Low Vitamin D Levels Linked to Chronic Pain in Women

Posting this one as a whole, seems "fair use" for an informational web site, because it includes a useful discussion of the limitations of the methodology of the study not found in the abstract. Still, it behooves those of us with pain to consider Vitamin Di [177] levels as at least a variable that either modulates pain itself or contributes to other factors, like infection, that generate pain and inflammationi [78].

 Low Vitamin D Levels Linked to Chronic Pain in Women

Allison Gandey

Medscape Medical News 2008. © 2008 Medscape

August 18, 2008 — Women with low vitamin D levels have more chronic widespread pain, a new study has found. The modest findings do not support the use of vitamin D status as a key determinant for chronic pain, researchers suggest, but they do raise interesting questions about the possible influence of endocrine or immunological factors. The work is published online August 12 in the Annals of the Rheumatic Diseasesi [91].

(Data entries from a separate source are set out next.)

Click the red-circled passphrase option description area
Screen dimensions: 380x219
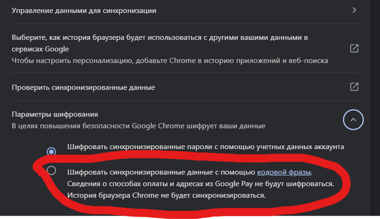[200, 184]
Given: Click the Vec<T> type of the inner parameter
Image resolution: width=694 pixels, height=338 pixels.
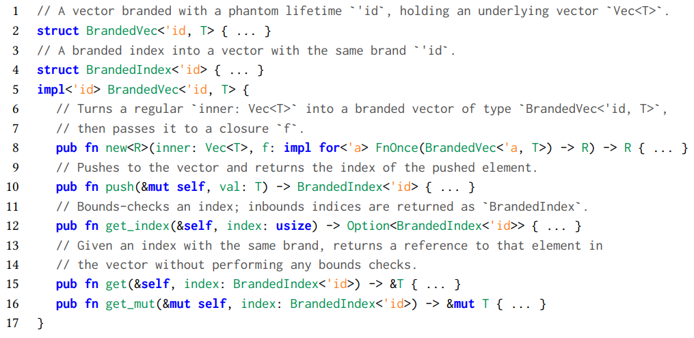Looking at the screenshot, I should [x=222, y=148].

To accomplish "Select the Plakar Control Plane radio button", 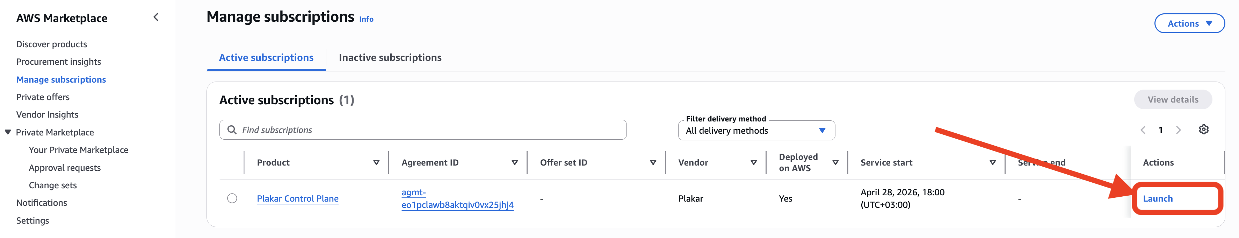I will 232,198.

Chronic widespread pain is thought to be a multifactorial condition. To date, the focus has been on psychosocial influences, note the study investigators, led by Kate Atherton, MD, from the University College London Institute of Child Health, in the United Kingdom. Although associations between chronic pain and general psychological distress, depression, somatization, and other factors have been consistently reported, translating these observations into management strategies has been fairly unsuccessful, they note.

Vitamin D deficiency has been suggested as a new modifiable risk factor for chronic pain. Vitamin D is a hormone precursor, which is obtained either through diet or skin synthesis. Using a nationwide population sample of white British adults, the researchers wanted to examine the link between vitamin D and chronic pain.

Women With Vitamin D Levels of 75 to 99 nmol/L Had Less Pain

"To our knowledge, this study is the largest population-based examination of the association between vitamin D status and chronic widespread pain to date," write the researchers. The work is also the first to consider related variations in lifestyle factors or to focus on white ethnic groups, they add.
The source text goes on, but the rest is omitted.